GIVEN RECORDS Block Start

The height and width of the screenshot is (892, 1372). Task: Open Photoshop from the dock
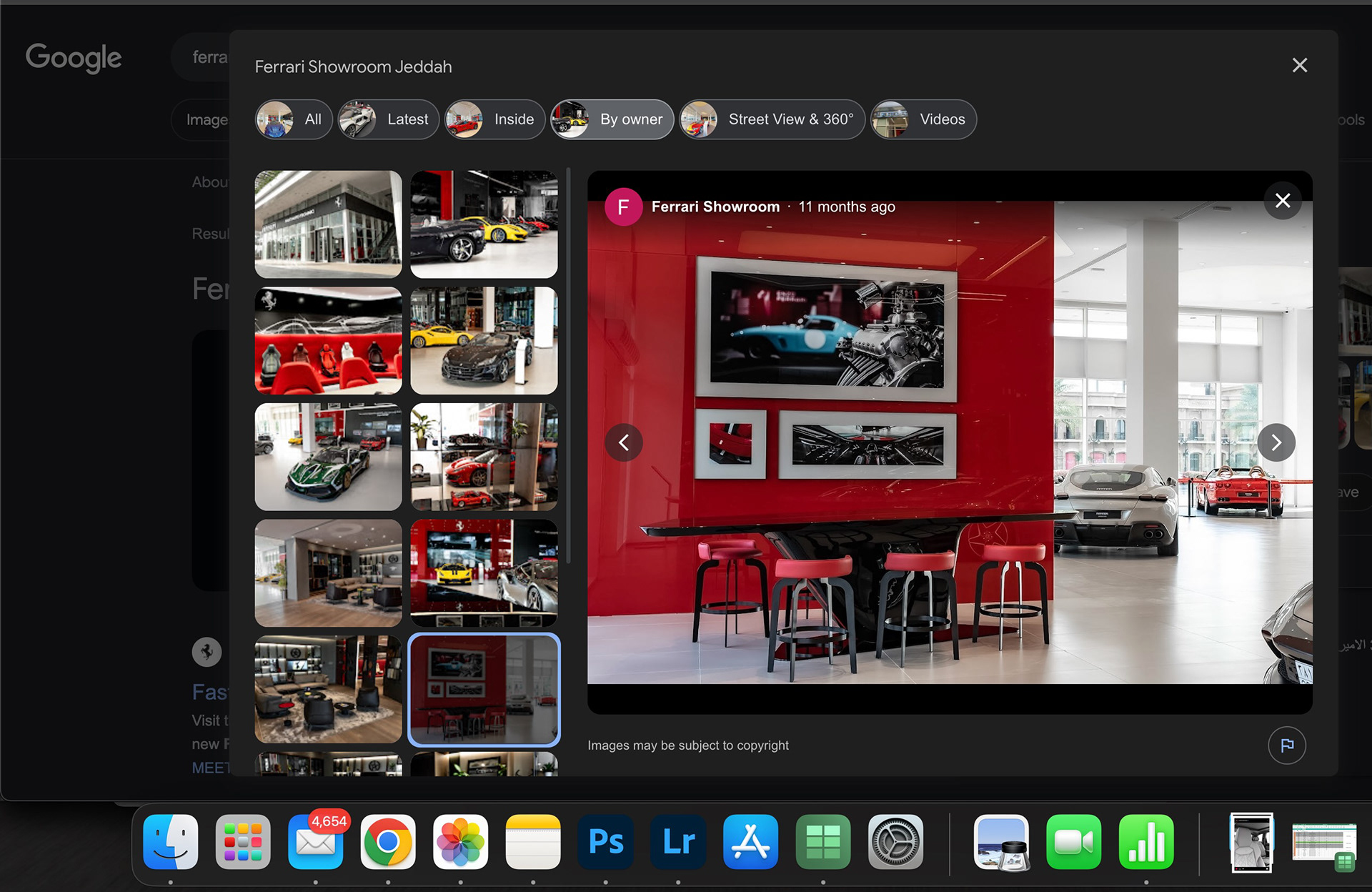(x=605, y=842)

GIVEN RECORDS Block End
GIVEN RECORDS Block Start

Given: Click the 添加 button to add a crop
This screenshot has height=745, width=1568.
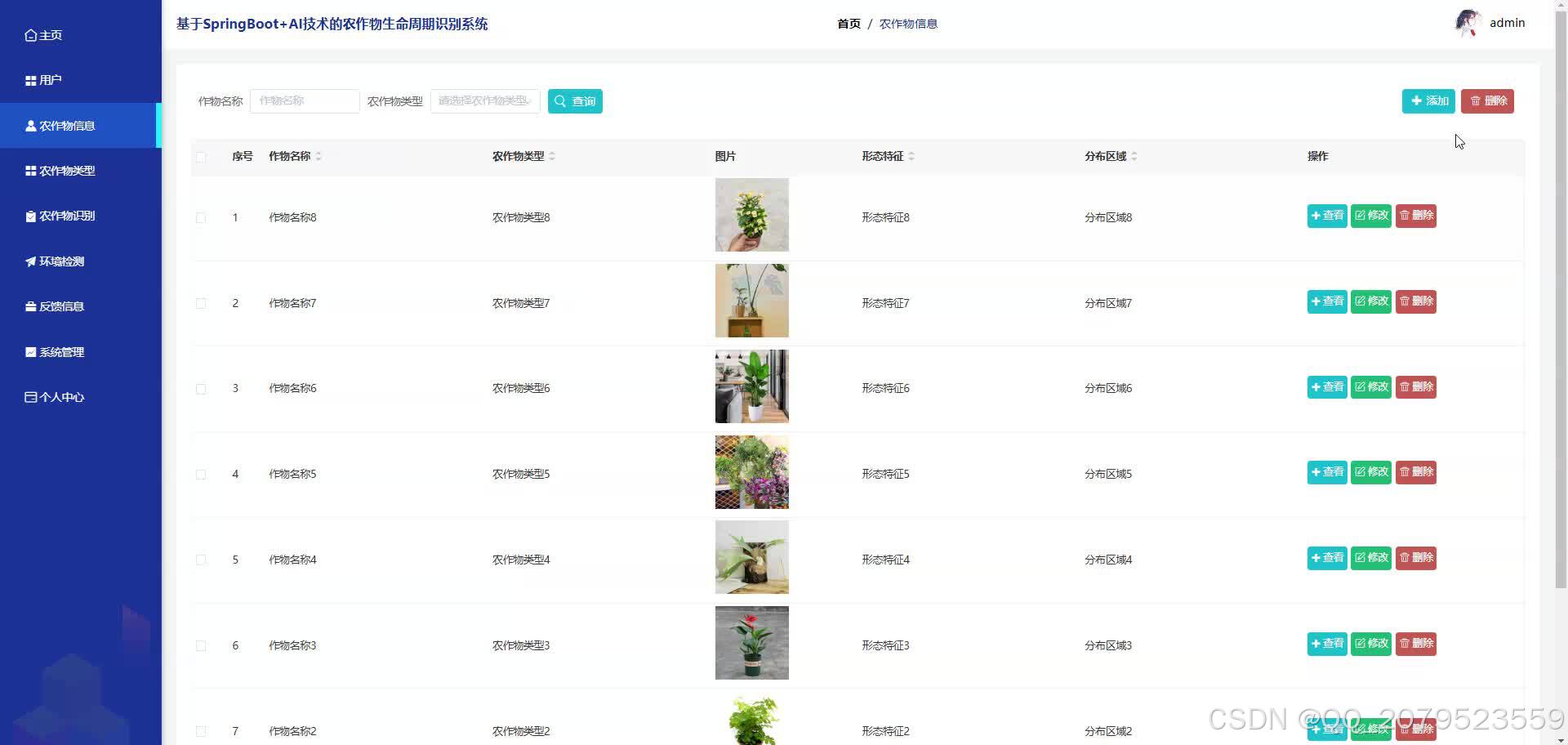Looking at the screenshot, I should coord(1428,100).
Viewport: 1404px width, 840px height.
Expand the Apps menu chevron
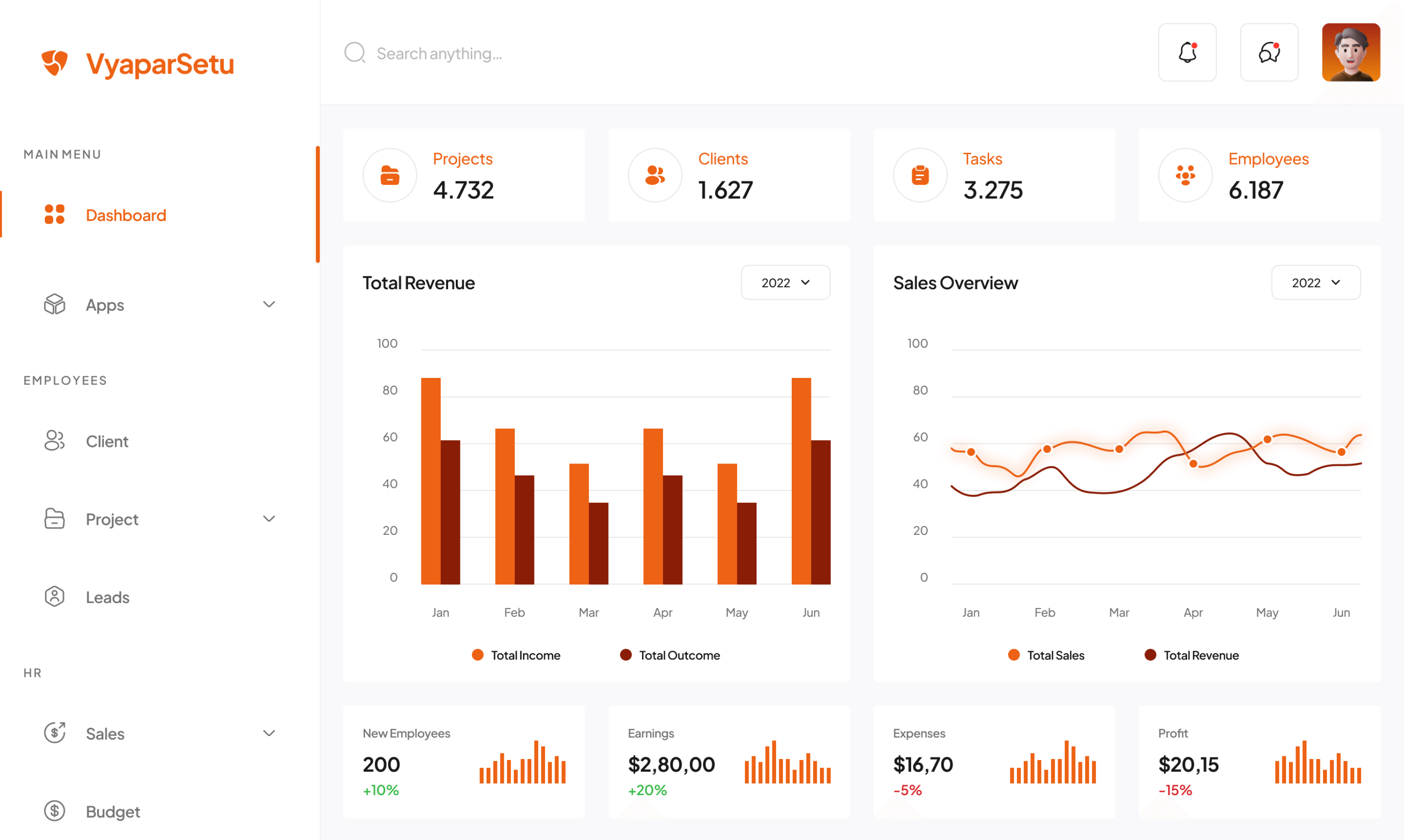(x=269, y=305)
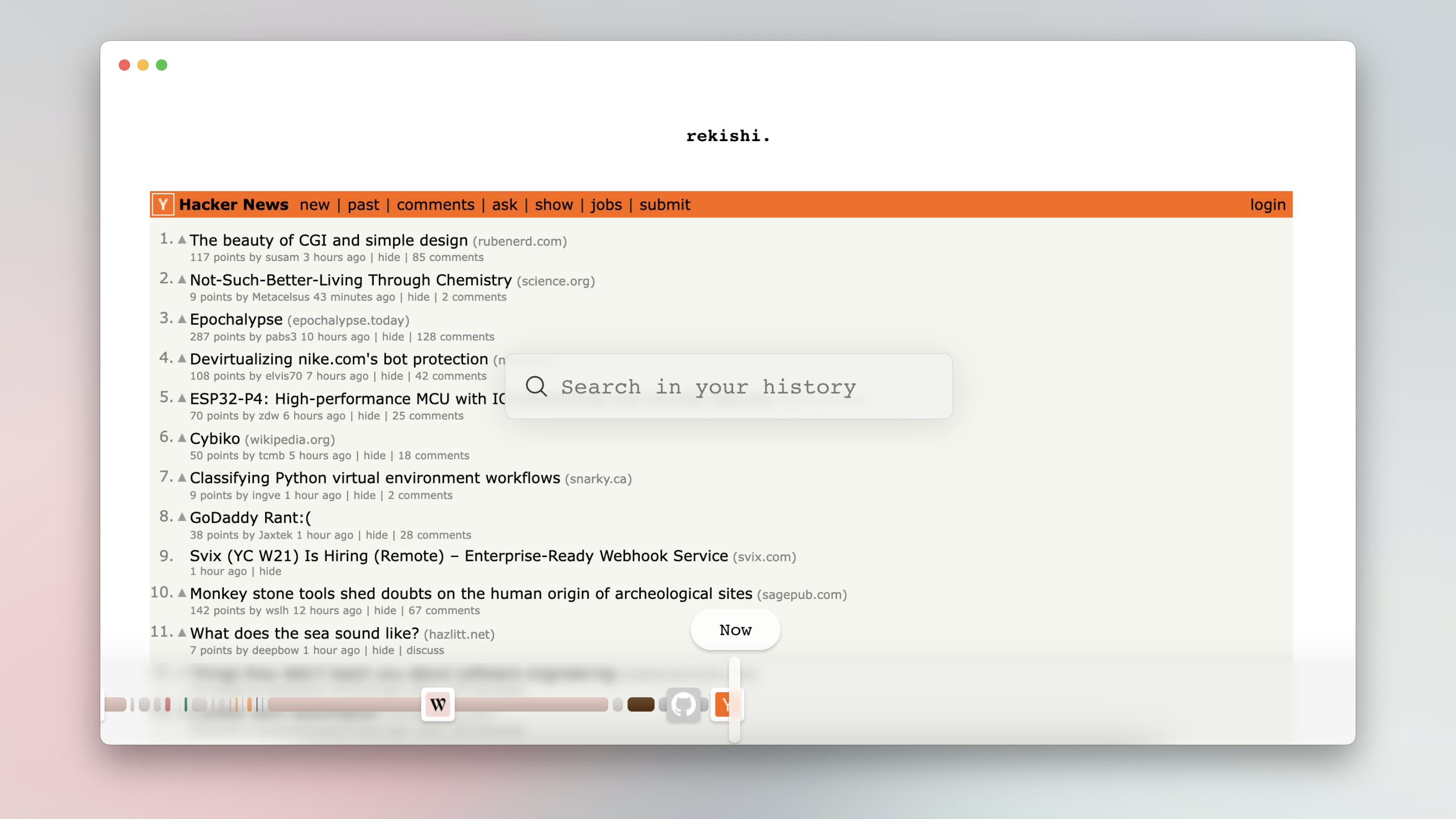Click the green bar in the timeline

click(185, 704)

GIVEN RECORDS Block End
GIVEN RECORDS Block Start

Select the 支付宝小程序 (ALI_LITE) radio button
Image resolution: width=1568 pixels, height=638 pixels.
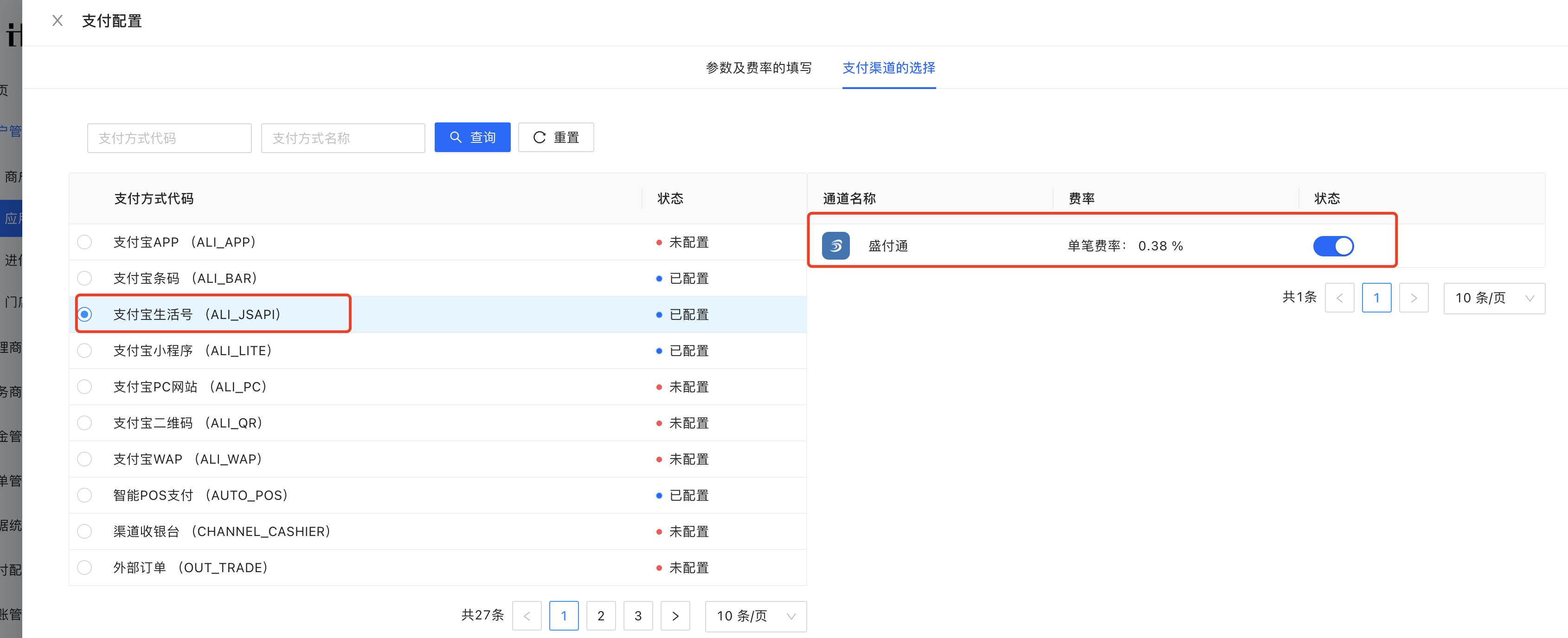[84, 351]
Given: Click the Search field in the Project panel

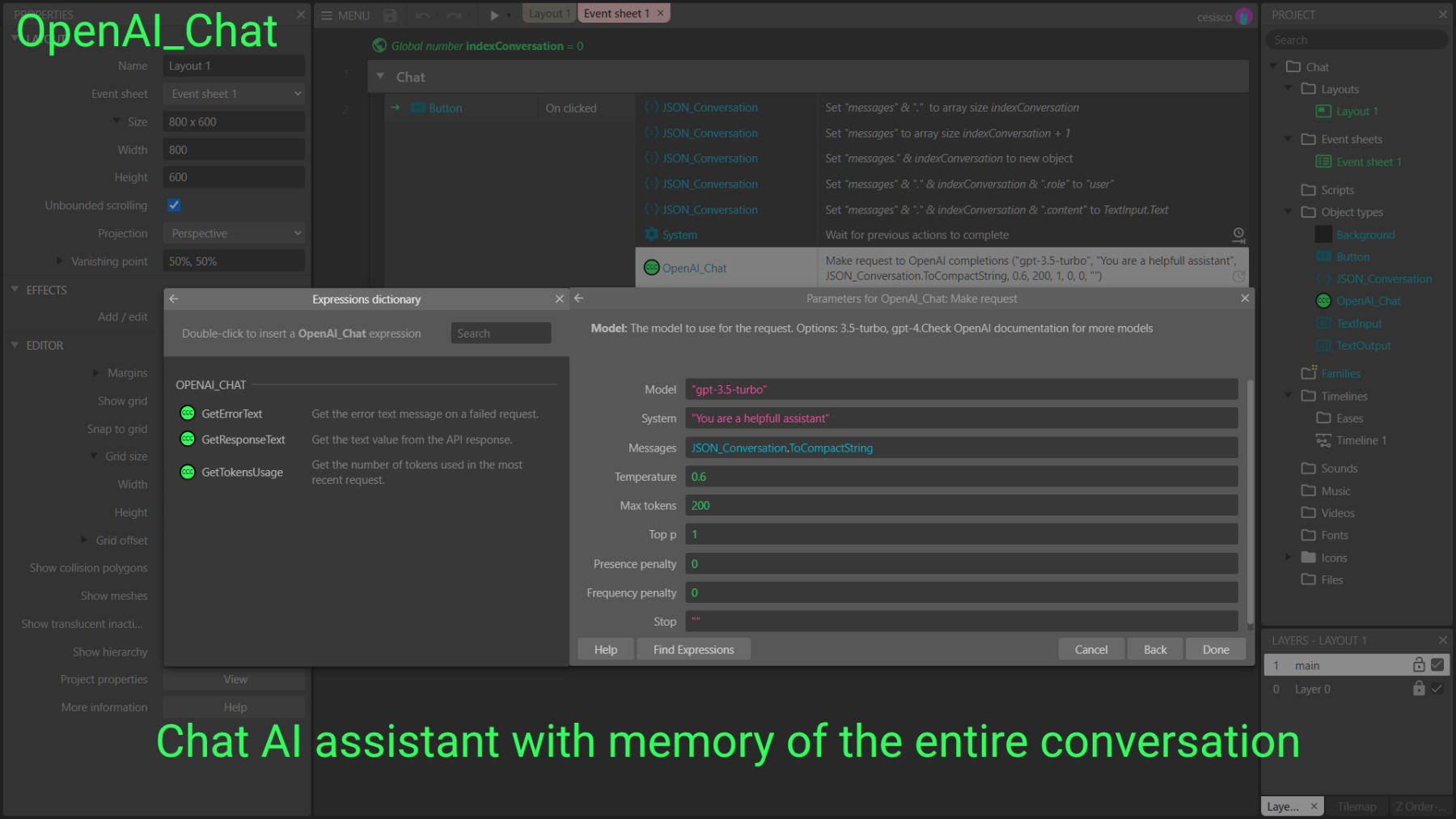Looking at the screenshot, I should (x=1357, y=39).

GIVEN RECORDS Block End

## PROBLEM
Pull out the lines above in which the word "button" appears.

## TASK OUTPUT
Given: Click the 添加 button to add a crop
Select the 支付宝小程序 (ALI_LITE) radio button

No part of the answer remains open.